### [Exercise objective]
Could you quote every line of the records below word for word, leaving out the pictures?

*** Listed records ***

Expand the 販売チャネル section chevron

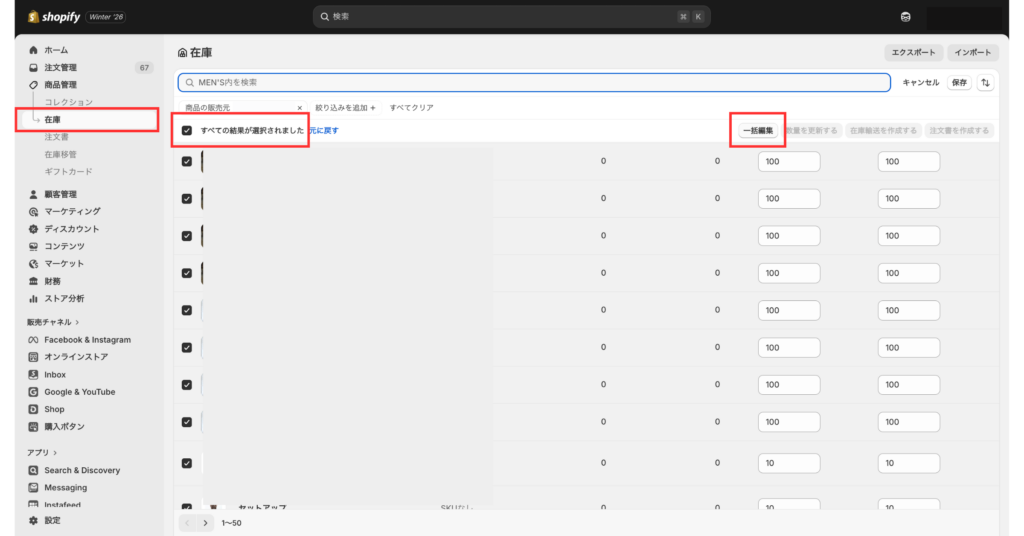[78, 322]
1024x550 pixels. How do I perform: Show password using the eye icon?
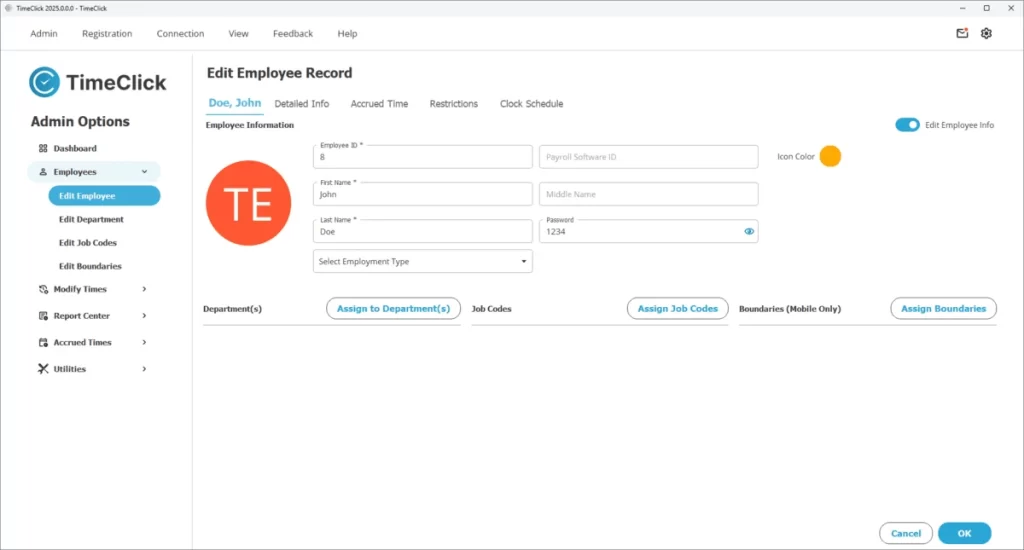point(748,232)
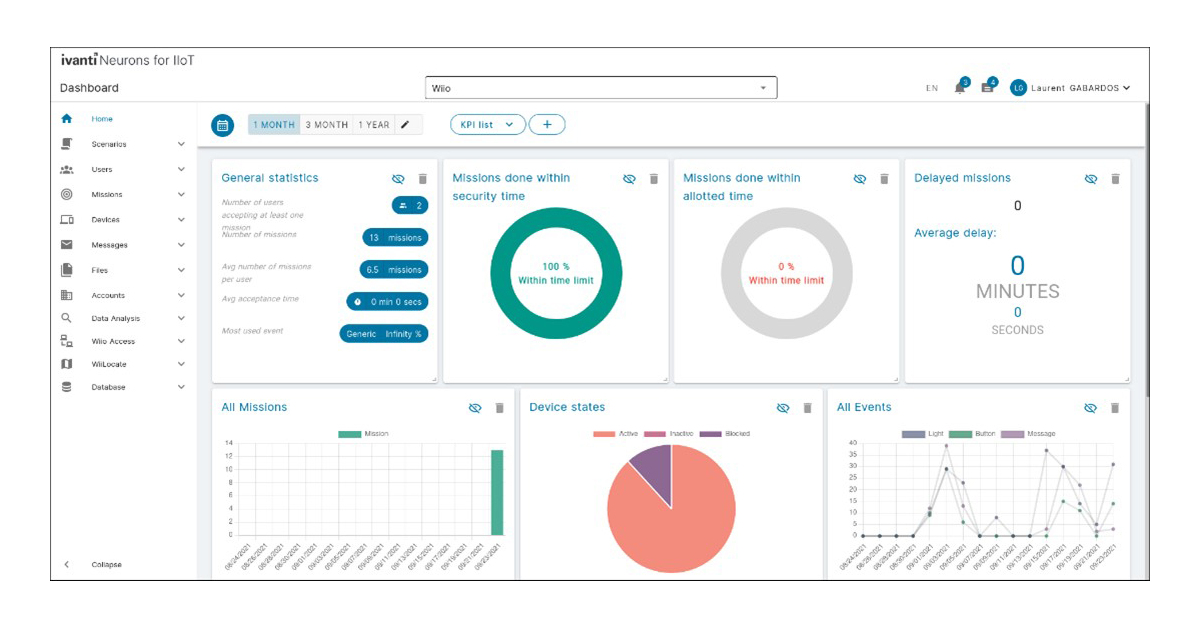Screen dimensions: 1200x627
Task: Open the Devices icon in the sidebar
Action: pyautogui.click(x=68, y=219)
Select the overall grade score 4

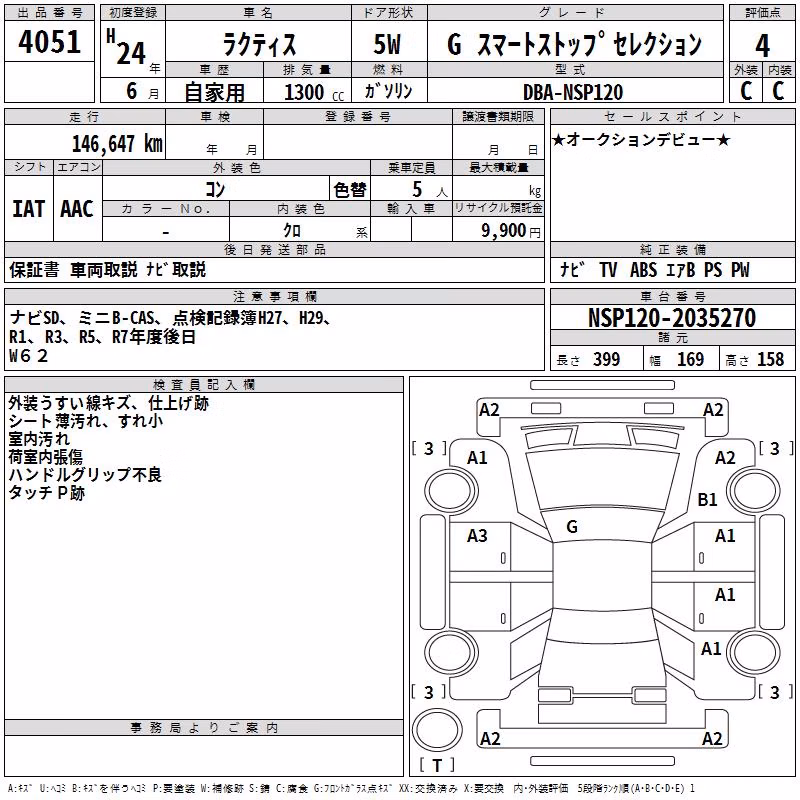pos(762,46)
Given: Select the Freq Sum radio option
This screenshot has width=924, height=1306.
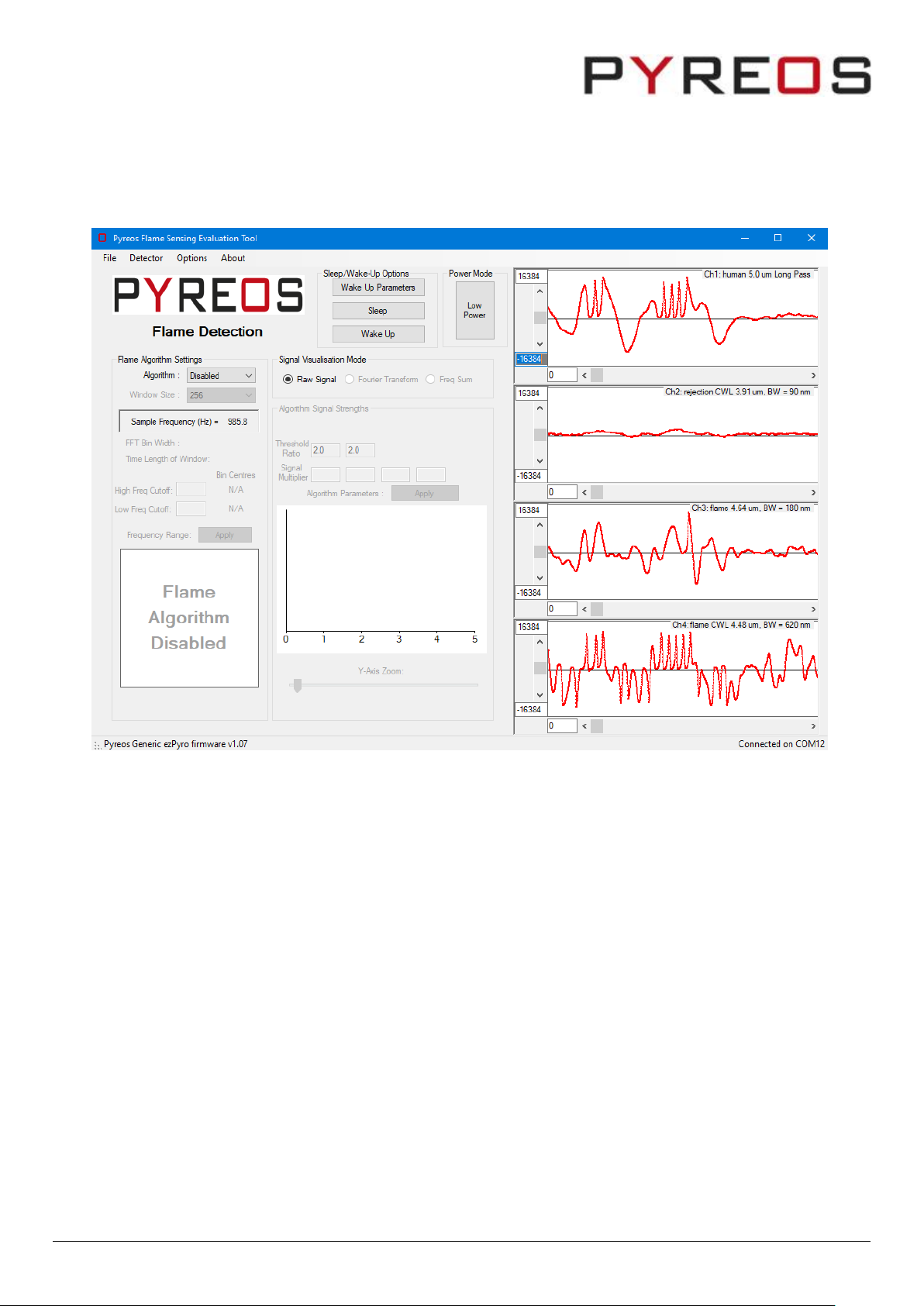Looking at the screenshot, I should [x=430, y=380].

***

### [Solution below]
Expand the 販売チャネル section chevron

[78, 322]
1024x550 pixels. How do I perform: Show password using the eye icon?
point(748,232)
Screen dimensions: 1200x627
Task: Open the Devices icon in the sidebar
Action: pyautogui.click(x=68, y=219)
Select the overall grade score 4

pos(762,46)
Given: Select the Freq Sum radio option
This screenshot has width=924, height=1306.
Looking at the screenshot, I should [x=430, y=380].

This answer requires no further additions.